(What you will do)
Sift the material for lines containing "click", and return them.
== Input data
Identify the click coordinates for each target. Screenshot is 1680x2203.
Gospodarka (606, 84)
====
== Input data
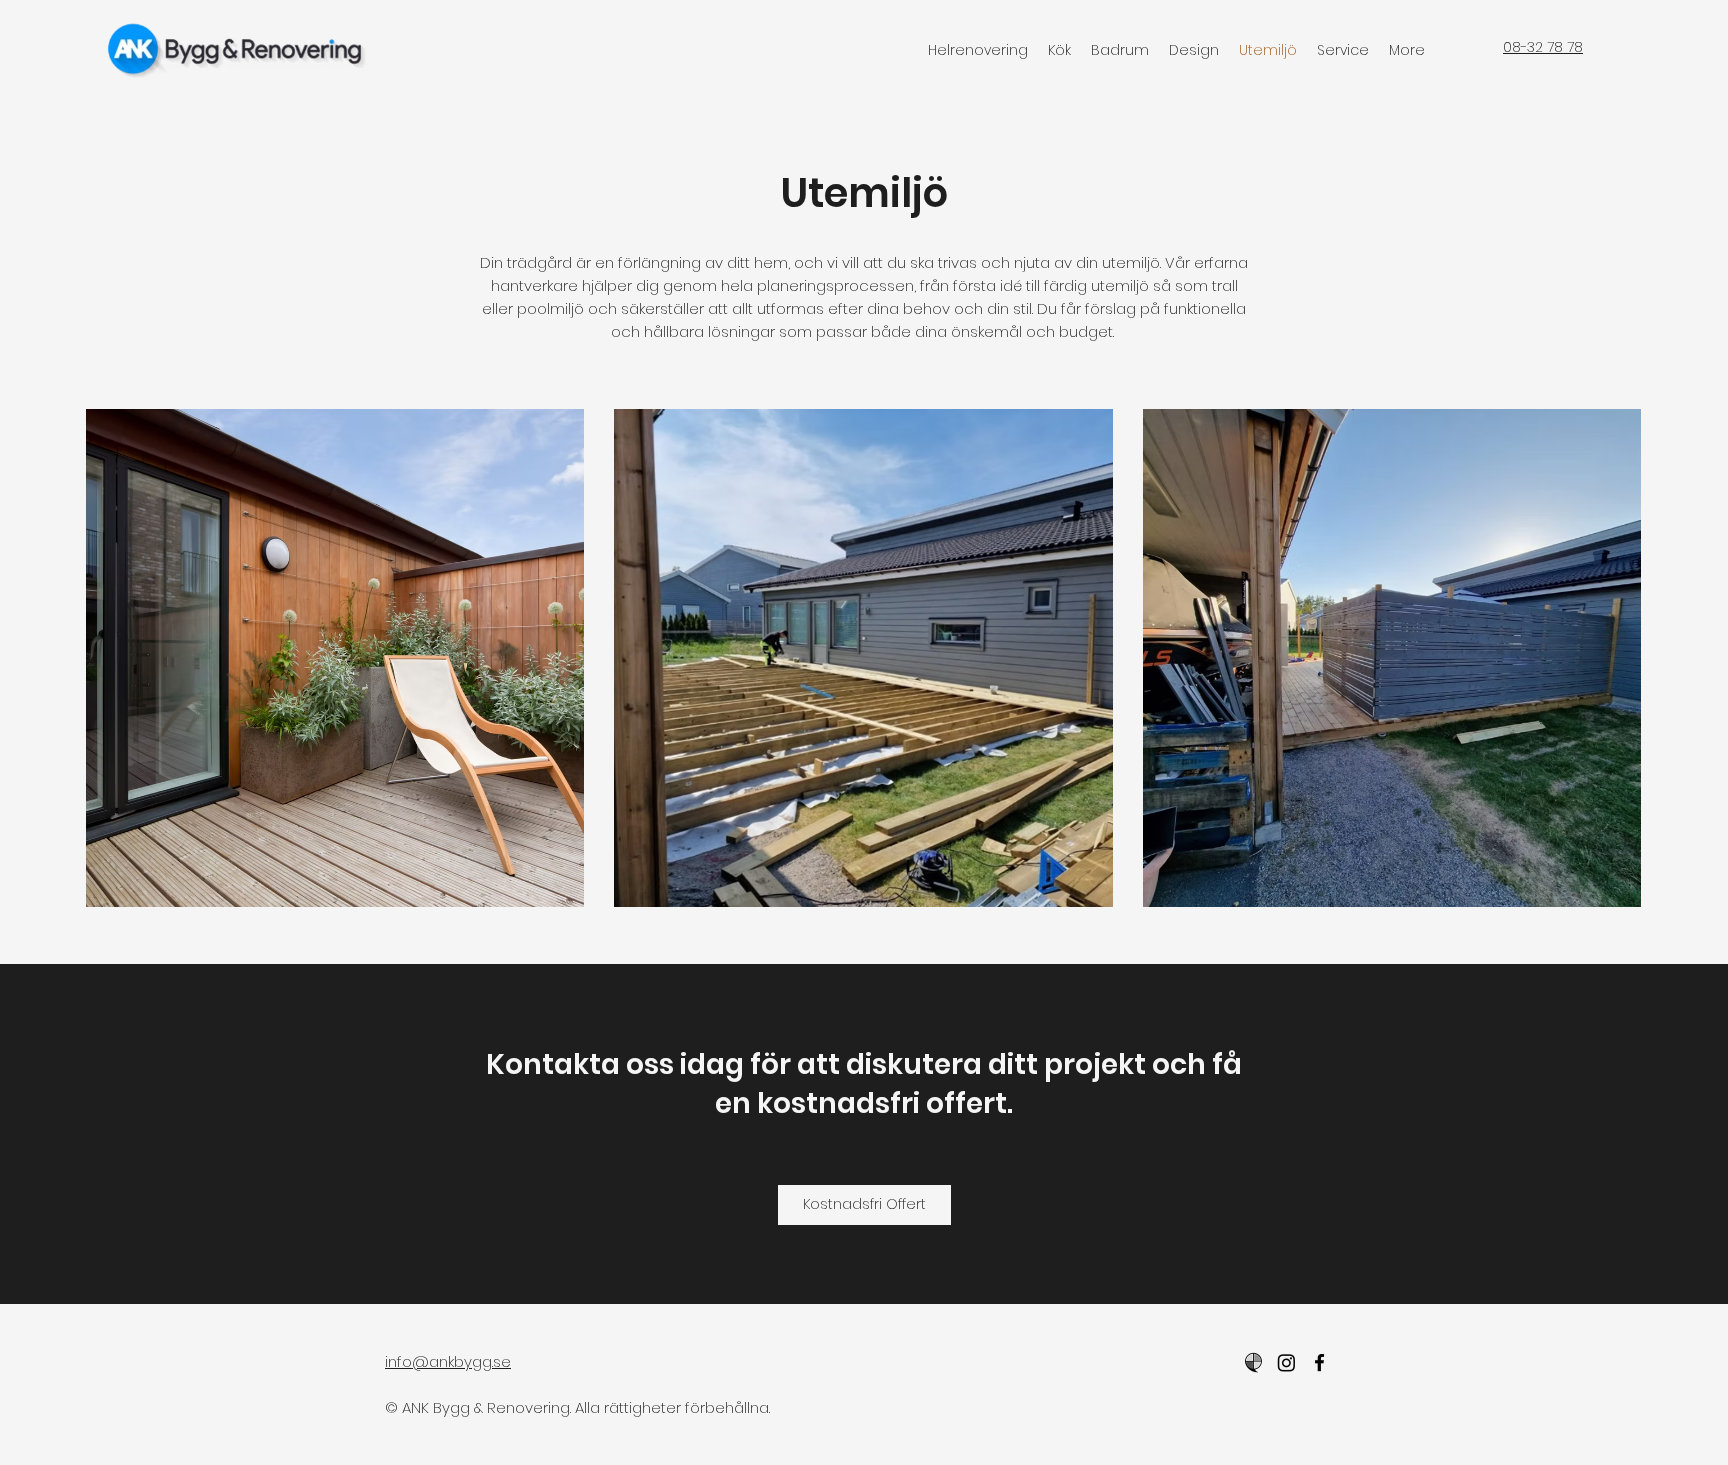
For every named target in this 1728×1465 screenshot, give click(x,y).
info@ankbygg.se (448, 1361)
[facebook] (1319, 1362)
====
== Input data
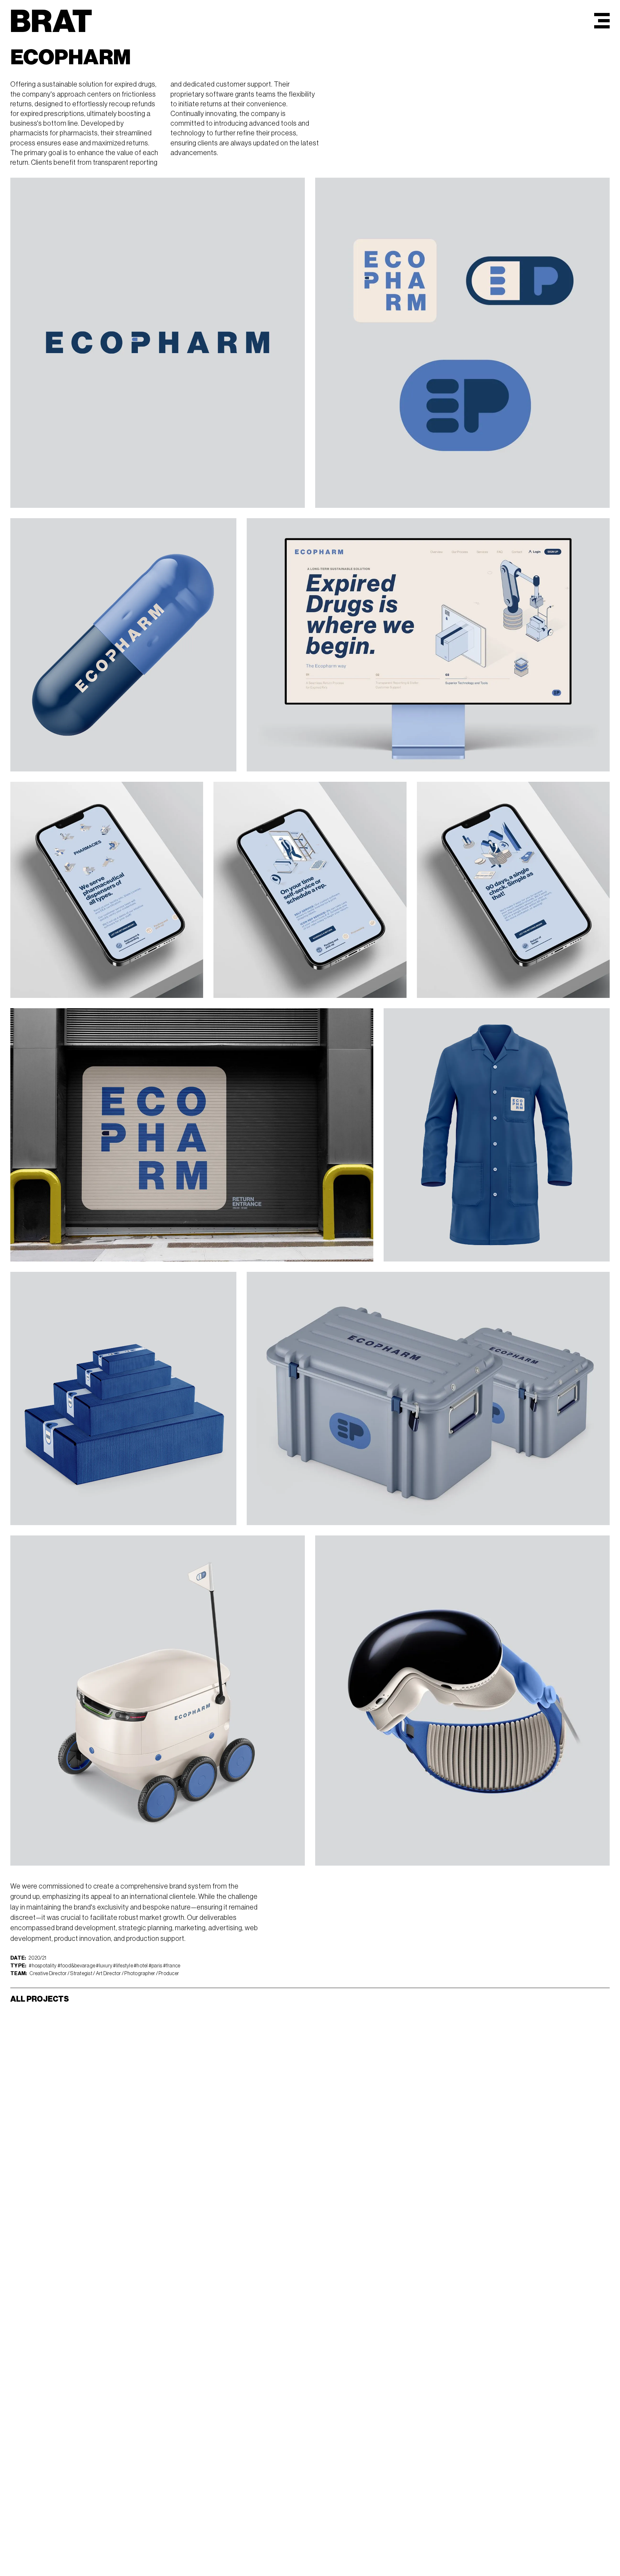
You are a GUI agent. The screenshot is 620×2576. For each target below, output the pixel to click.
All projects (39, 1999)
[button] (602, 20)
====
(Solution below)
Identify the click coordinates for each target. Screenshot is 1680x2203.
For every named target in this 1728×1465 screenshot, give click(x,y).
You are a GUI agent. The screenshot is 620×2576. For each target below, output the pixel to click.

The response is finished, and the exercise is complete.